── EXTRACT TO READ ──

ESSA

ESSA

Election 2016: Industrial Relations


Tom Crowley

By

July 1st, 2016


Andrew Wong examines Industrial Relations, and in particular Penalty Rates


Industrial Relations

Traditionally one of the battle grounds of the Australian Federal Elections, the focal point of this year’s workplace relations debate is penalty rates. In recent timess, this has proven a crucial policy area, with the Howard Government losing the 2007 elections when his Australian Building and Construction Commission (ABCC) was attacked repeatedly by Kevin Rudd, who looked to champion the Labour Party as the party of working people. It is worth noting that while penalty rates have been the flavour of this campaign when it came to this key policy area, it was the failure to pass the reestablishment of the ABCC that forced the double dissolution and brought about one of the longest election campaigns in this nation.

Coalition

The Coalition has once again looked to reintroduce Howard’s building industry watchdog, the ABCC. Its inception came about to focus on a number of areas within the building and construction industry such as unlawful industrial action, right of entry for building firms, as well as workplace entitlements. Not only does Turnbull want to bring back this independent department, he looks to further expand its powers, adding assessment of transport of building goods to its portfolio. The Coalition also looks to reinforce its crackdown on corruption and tax evasion as shown in its budget release by proposing legislation- the Registered Organisations Bill which looks to make union officials subject to the same transparency obligations as company directors.

While the official line the Coalition is adopting in its stance on industrial relations is based around anti-corruption measures, there has also voices within business, traditionally a key Coalition support base, calling for cuts to penalty rates, which would largely affect hospitality and retail workers. Going hand in hand with its ‘jobs and growth’ rhetoric, the Coalition argues that increased wages on weekends and public holidays contribute a great extent to the costs of small business owners. The idea is to reduce the overhead cost for retailers, especially on weekends, so that it remains profitable for them to operate then, creating or ‘saving’ jobs and stimulating growth within the struggling retail sector. However, while there are many Liberal Party allies in the business community publicly supporting such cuts, Turnbull’s official party policy is to adhere to the recommendations and evaluations of the Fair Work Commission.

───
── INPUT DATA ──

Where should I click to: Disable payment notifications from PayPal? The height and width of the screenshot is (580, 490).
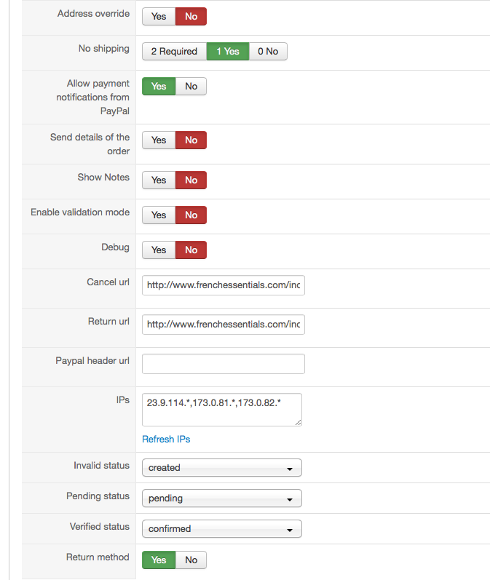click(191, 87)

───

• [YOUR TASKS]
1 > Answer these questions from the article on industrial relations in the 2016 election:
(a) In which year did the Howard Government lose an election?
(b) What did the failure to pass the reestablishment of the ABCC force?
(c) What does the Registered Organisations Bill seek to make union officials subject to?
2 > Continue the article on industrial relations in the 2016 election, starting after its final sentence.
The material has no connection to the article on industrial relations.

• [EXPECTED RESPONSES]
1 >
(a) 2007
(b) The double dissolution
(c) The same transparency obligations as company directors

2 >
Labor

As indicated by the double dissolution earlier in the year, the ALP is strongly against the Coalition’s efforts to re-introduce the ACCC, arguing that the public should trust instead in Fair Work Building & Construction, set up as a replacement body after the ACCC was abolished in 2012. Essentially tasked with the same portfolio, the Fair Work Building & Construction watchdog has oversight of the use of coercive powers, but does not go as far as the ABCC once did. Labor argues that while such powers are subject to permission from the Administrative Appeals Tribunal, it allows for better policing in the industry.

Regarding the debate on penalty rates, Bill Shorten has had a hard time making promises to both the business owners that are likely to benefit from such cuts as well as the unions that form the ALP’s base. This has led to Shorten publicly labelling the Labor Party as the ‘party of penalty rates’ in one instance, only to backtrack and state that there are no guarantees that such penalty cuts will not occur. Essentially, the ALP sees penalty rates as a ‘fundamental part of a strong safety net for Australian workers’, but are willing to follow their counterparts in abiding by the Fair Work Commission’s ruling on the matter.

Greens

Like Labor, the Greens are also against the reestablishment of the ACCC but unlike Shorten who trusts in the new body created by his predecessors, the Greens are proposing a national broad-based anti-corruption watchdog that cracks down on all forms of corruption, regardless of the industry. In February, prominent Greens MP Adam Bandt argued that both blue collar and white collar workers should be subject to such watchdogs and that previous governments have ‘turned the other way’ when it came to corruption in the corporate world.

Amongst the three parties, the Greens appear to have the clearest mindset when it comes to penalty rates. The party believes that ‘penalty rates are a recognition of unsociable hours that many people work’. Furthermore, Bandt has stated that young workers and university students, who are typically casual workers on the weekends, are particularly susceptible to such cuts as the penalty rates represent a substantial amount of their living wage. Instead of waiting for the Fair Work Commission to make an official independent ruling, the Greens want to protect Sunday penalty rates with legislation through parliament, diverging from the policies of the two major parties.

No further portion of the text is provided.